### Required action
Your answer must be the full listing, word for word, with no images in it.

[Opening Records for the task section]

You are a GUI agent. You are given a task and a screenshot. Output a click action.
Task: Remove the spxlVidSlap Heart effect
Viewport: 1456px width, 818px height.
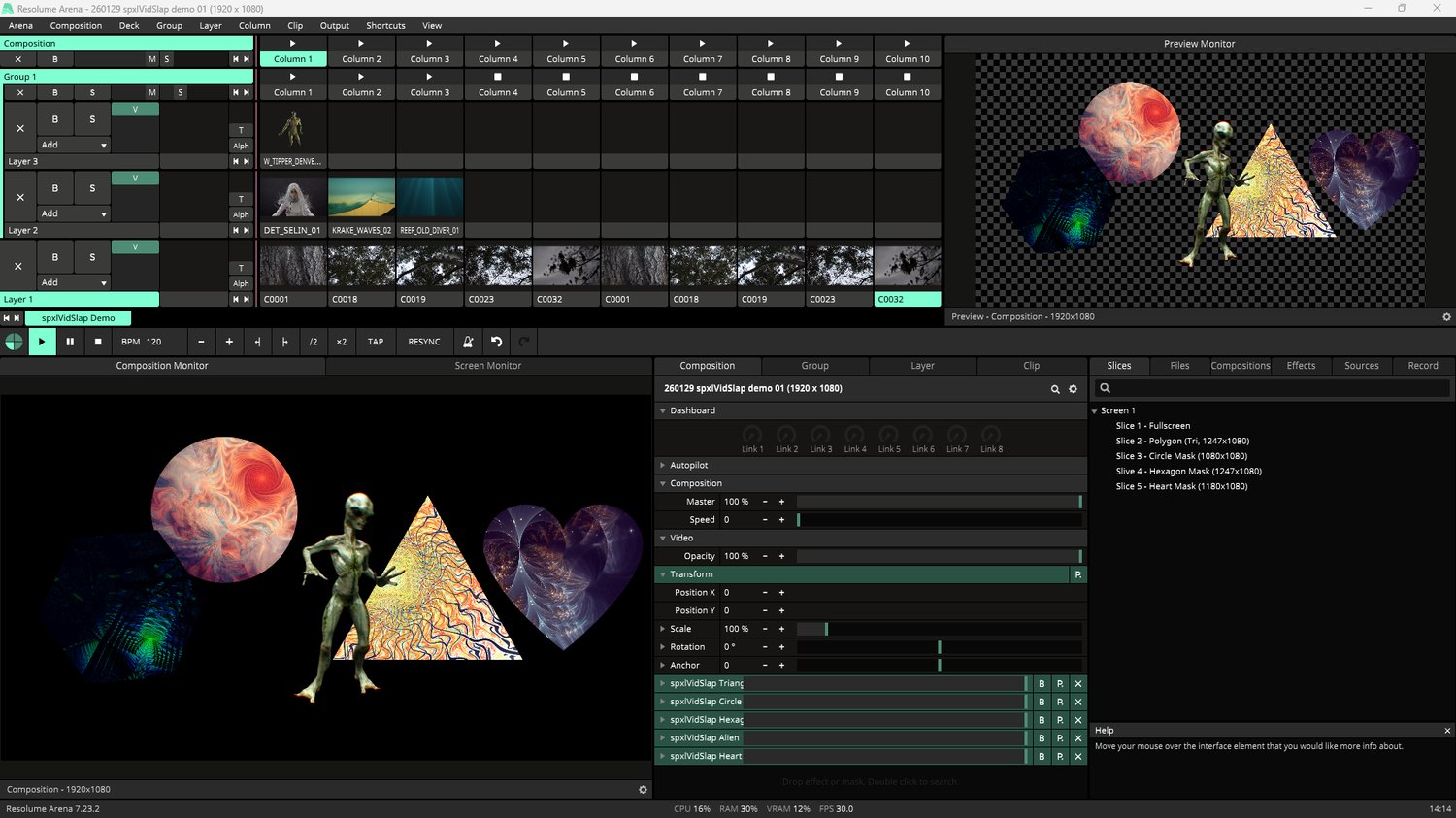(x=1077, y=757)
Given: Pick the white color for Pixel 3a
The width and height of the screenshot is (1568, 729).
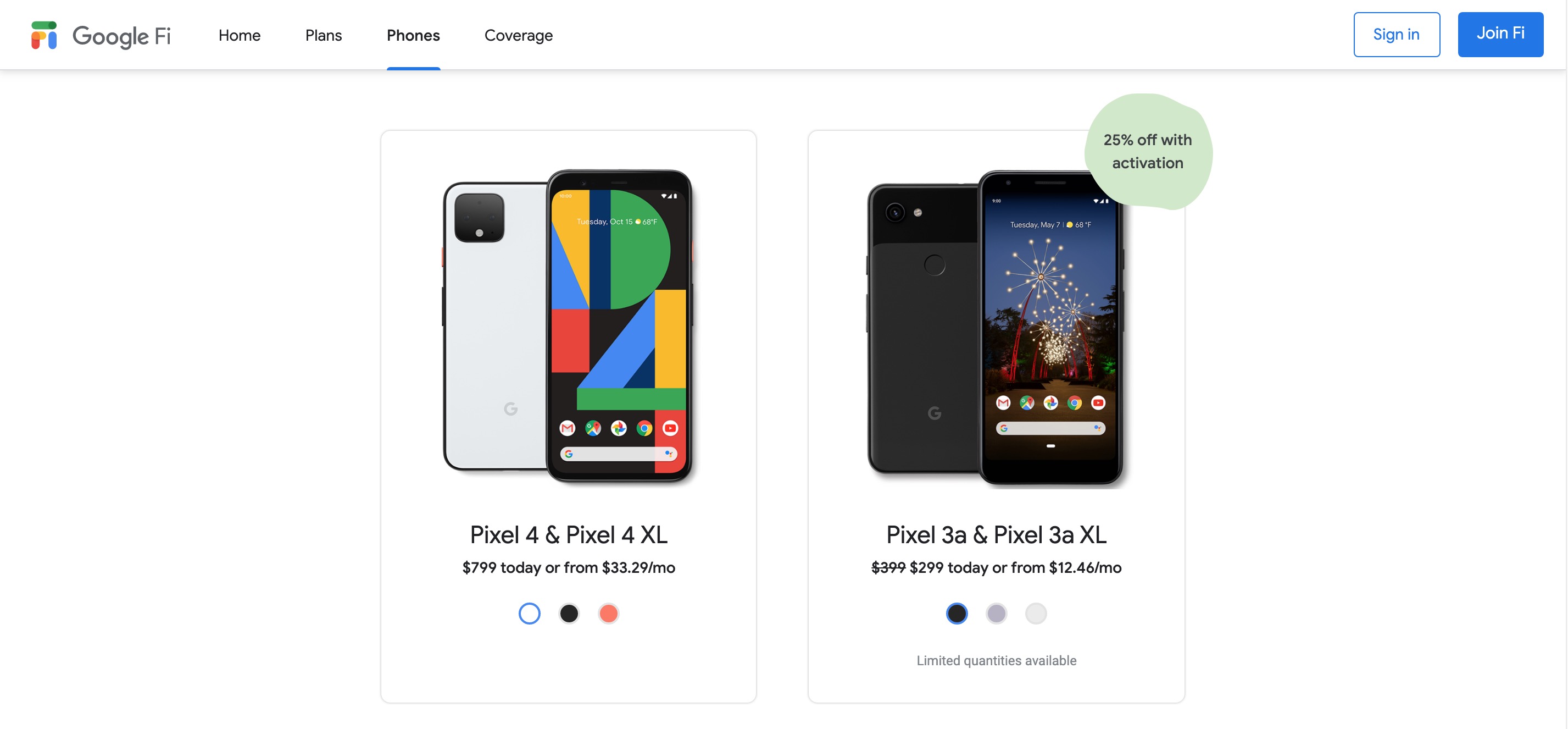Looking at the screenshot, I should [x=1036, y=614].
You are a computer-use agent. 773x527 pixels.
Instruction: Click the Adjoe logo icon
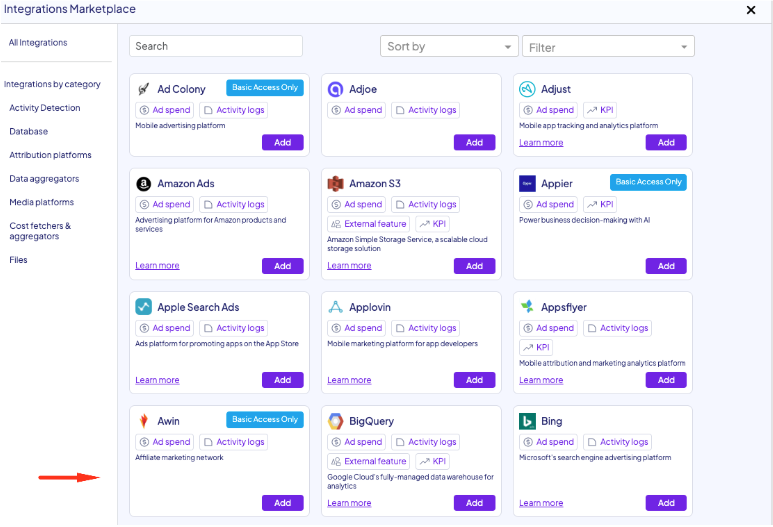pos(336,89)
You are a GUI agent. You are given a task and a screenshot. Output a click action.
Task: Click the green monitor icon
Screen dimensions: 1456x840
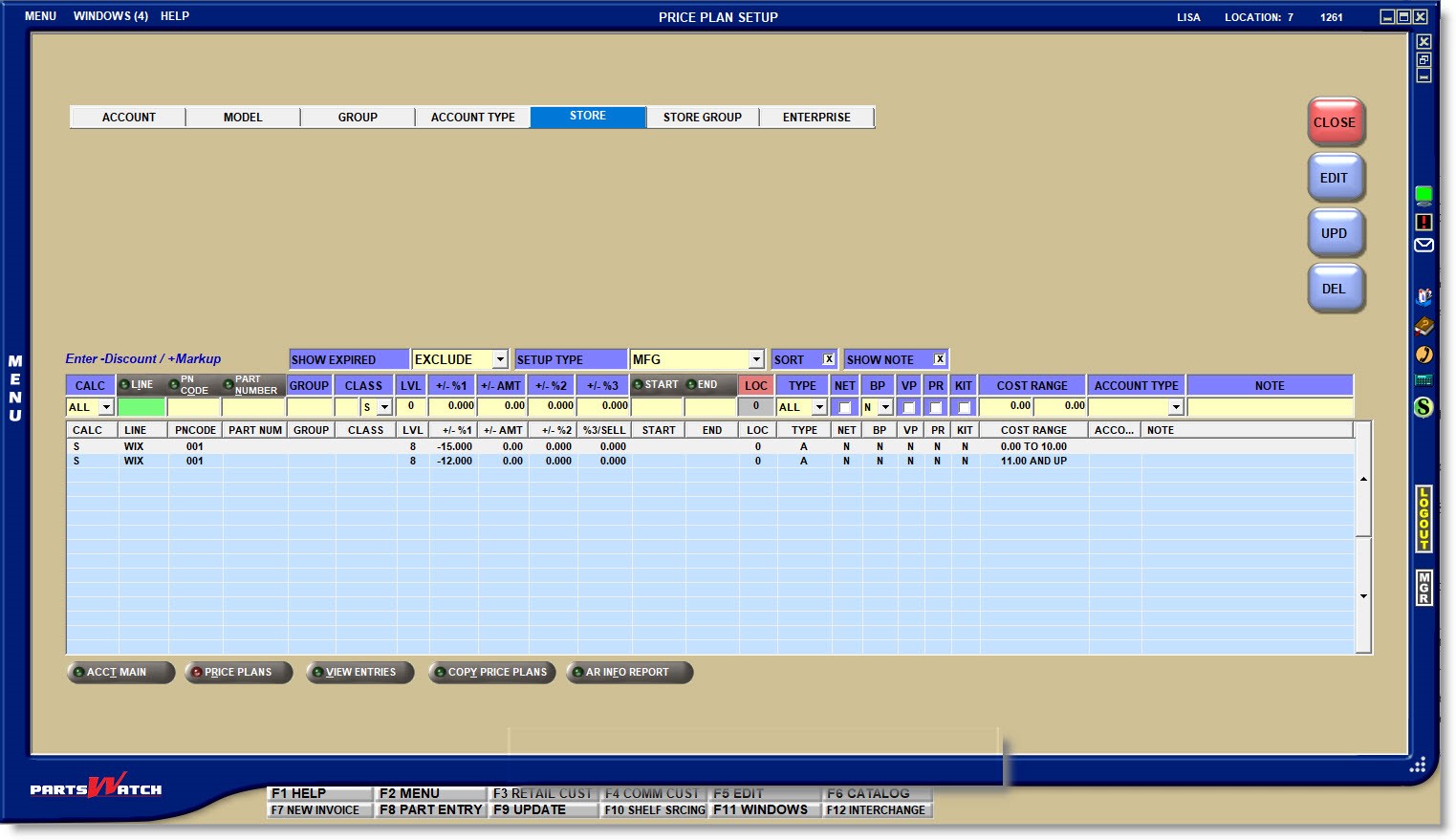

[Closing Records for the task section]

### Response to this task
You are a GUI agent. You are given a task and a screenshot. Output a click action.
Task: Remove the spxlVidSlap Heart effect
Viewport: 1456px width, 818px height.
(x=1077, y=757)
Given: Pick the white color for Pixel 3a
The width and height of the screenshot is (1568, 729).
Looking at the screenshot, I should [x=1036, y=614].
You are a computer-use agent. 773x527 pixels.
Instruction: Click the Adjoe logo icon
pos(336,89)
You are a GUI agent. You are given a task and a screenshot. Output a click action.
Task: Click the green monitor icon
Screen dimensions: 1456x840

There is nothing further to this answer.